» **EXERCISE PROMPT**
Across all the entries below, how many lines contain the string "dropdown"? The number by itself is the answer.

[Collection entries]
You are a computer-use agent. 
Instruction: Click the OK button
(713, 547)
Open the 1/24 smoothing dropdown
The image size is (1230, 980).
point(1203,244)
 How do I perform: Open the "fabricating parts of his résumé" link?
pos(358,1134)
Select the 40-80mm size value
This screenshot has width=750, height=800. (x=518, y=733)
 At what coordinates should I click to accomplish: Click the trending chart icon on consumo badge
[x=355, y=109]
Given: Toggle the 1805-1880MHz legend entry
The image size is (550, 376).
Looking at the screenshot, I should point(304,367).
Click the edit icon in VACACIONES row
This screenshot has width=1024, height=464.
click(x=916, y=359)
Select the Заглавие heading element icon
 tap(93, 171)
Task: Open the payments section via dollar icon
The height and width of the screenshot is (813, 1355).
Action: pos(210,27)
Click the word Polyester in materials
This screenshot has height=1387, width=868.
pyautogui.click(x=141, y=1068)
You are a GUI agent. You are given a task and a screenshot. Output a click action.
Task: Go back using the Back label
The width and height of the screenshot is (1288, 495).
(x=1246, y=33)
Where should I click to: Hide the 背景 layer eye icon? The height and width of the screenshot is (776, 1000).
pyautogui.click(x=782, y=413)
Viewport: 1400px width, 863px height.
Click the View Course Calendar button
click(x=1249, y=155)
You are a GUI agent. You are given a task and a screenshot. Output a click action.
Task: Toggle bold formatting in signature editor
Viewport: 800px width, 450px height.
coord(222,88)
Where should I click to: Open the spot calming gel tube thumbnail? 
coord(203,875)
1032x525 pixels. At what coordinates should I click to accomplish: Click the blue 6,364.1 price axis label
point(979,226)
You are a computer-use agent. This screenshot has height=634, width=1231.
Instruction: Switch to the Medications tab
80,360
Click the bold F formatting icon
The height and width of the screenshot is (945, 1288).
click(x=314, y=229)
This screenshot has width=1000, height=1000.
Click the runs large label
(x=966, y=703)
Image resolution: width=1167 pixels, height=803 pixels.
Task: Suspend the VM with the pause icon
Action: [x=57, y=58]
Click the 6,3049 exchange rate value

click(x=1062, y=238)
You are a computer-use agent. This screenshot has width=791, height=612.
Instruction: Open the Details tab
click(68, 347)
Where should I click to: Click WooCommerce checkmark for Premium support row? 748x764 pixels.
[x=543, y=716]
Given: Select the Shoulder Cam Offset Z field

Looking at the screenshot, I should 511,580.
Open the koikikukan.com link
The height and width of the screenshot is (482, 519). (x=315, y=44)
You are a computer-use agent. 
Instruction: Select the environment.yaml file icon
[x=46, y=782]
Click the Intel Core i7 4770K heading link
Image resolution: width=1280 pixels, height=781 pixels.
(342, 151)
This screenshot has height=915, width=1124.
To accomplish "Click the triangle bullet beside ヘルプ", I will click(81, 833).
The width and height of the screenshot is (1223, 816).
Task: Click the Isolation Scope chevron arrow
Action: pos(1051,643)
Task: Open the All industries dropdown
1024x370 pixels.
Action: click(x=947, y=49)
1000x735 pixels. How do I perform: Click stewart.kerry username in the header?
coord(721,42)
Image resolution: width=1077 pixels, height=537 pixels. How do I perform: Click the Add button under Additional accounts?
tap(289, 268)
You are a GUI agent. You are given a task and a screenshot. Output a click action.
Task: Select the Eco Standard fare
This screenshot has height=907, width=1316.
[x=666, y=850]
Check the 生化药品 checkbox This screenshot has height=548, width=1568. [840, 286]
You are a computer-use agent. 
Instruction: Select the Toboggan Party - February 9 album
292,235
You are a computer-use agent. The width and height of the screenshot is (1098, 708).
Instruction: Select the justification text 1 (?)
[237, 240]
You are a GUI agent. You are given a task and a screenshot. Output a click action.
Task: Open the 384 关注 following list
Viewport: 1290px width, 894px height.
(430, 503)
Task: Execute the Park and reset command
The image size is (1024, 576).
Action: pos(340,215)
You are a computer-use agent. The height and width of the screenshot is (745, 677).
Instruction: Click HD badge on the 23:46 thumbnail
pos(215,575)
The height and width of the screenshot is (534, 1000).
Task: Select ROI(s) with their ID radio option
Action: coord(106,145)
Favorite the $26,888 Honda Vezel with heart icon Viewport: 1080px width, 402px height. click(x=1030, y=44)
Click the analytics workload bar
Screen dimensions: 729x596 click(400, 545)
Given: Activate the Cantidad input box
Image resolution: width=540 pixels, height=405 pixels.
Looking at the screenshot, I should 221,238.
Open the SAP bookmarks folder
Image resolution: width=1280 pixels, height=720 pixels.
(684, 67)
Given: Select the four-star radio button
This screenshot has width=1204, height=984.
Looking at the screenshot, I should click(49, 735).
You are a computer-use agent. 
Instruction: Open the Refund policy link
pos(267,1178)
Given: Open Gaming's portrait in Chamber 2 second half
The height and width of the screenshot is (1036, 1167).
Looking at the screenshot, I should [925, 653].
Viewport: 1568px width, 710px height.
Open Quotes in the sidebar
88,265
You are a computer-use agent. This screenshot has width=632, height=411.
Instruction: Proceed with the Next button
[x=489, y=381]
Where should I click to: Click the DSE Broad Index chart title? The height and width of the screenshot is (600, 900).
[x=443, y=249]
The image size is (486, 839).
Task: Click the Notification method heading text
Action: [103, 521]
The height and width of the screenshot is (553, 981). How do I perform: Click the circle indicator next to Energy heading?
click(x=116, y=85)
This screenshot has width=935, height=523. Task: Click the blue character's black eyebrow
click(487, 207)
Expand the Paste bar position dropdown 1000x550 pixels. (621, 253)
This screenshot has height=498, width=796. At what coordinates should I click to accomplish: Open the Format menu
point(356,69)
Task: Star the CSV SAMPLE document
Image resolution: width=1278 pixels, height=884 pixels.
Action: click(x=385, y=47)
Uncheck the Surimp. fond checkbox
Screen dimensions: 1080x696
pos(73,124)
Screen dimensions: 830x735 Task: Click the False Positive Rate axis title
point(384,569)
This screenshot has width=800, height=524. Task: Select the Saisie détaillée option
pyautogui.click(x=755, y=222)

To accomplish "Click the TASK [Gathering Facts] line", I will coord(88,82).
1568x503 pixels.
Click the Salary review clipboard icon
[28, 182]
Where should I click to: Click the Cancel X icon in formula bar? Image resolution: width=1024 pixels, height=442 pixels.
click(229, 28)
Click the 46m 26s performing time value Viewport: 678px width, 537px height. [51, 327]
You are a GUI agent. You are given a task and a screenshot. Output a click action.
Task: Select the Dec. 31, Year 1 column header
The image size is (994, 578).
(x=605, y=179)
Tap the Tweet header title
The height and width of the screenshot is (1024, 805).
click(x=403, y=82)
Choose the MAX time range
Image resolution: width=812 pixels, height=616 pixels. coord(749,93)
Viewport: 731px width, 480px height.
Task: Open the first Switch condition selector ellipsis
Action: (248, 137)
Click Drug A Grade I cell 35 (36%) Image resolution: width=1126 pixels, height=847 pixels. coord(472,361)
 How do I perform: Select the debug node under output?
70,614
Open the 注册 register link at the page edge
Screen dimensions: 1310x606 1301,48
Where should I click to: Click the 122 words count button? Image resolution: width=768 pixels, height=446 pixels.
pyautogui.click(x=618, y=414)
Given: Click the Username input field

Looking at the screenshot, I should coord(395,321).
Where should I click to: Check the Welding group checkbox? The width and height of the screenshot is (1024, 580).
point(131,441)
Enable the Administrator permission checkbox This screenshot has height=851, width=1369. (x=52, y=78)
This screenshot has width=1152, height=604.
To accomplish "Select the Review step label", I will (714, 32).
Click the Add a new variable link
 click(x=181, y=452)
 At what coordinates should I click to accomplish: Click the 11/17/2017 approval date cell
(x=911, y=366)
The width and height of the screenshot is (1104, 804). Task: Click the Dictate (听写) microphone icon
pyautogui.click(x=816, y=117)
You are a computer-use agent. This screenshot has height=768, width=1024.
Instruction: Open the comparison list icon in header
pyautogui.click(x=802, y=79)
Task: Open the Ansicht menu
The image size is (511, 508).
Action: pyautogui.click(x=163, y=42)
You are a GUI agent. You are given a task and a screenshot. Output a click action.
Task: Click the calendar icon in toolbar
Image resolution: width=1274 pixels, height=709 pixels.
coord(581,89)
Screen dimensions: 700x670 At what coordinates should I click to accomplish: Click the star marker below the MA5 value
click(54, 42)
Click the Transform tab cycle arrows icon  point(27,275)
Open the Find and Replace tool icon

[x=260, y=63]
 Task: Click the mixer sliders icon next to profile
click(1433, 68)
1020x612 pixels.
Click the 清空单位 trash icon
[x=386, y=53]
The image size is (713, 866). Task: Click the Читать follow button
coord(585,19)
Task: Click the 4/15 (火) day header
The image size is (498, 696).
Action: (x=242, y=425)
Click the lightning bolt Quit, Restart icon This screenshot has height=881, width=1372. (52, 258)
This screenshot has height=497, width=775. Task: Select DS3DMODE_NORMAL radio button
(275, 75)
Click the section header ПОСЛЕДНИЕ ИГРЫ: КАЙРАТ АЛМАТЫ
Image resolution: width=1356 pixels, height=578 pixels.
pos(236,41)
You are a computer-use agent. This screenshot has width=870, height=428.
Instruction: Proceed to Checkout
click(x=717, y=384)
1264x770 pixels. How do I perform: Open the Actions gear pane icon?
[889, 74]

» **RESPONSE FOR THIS EXERCISE**
3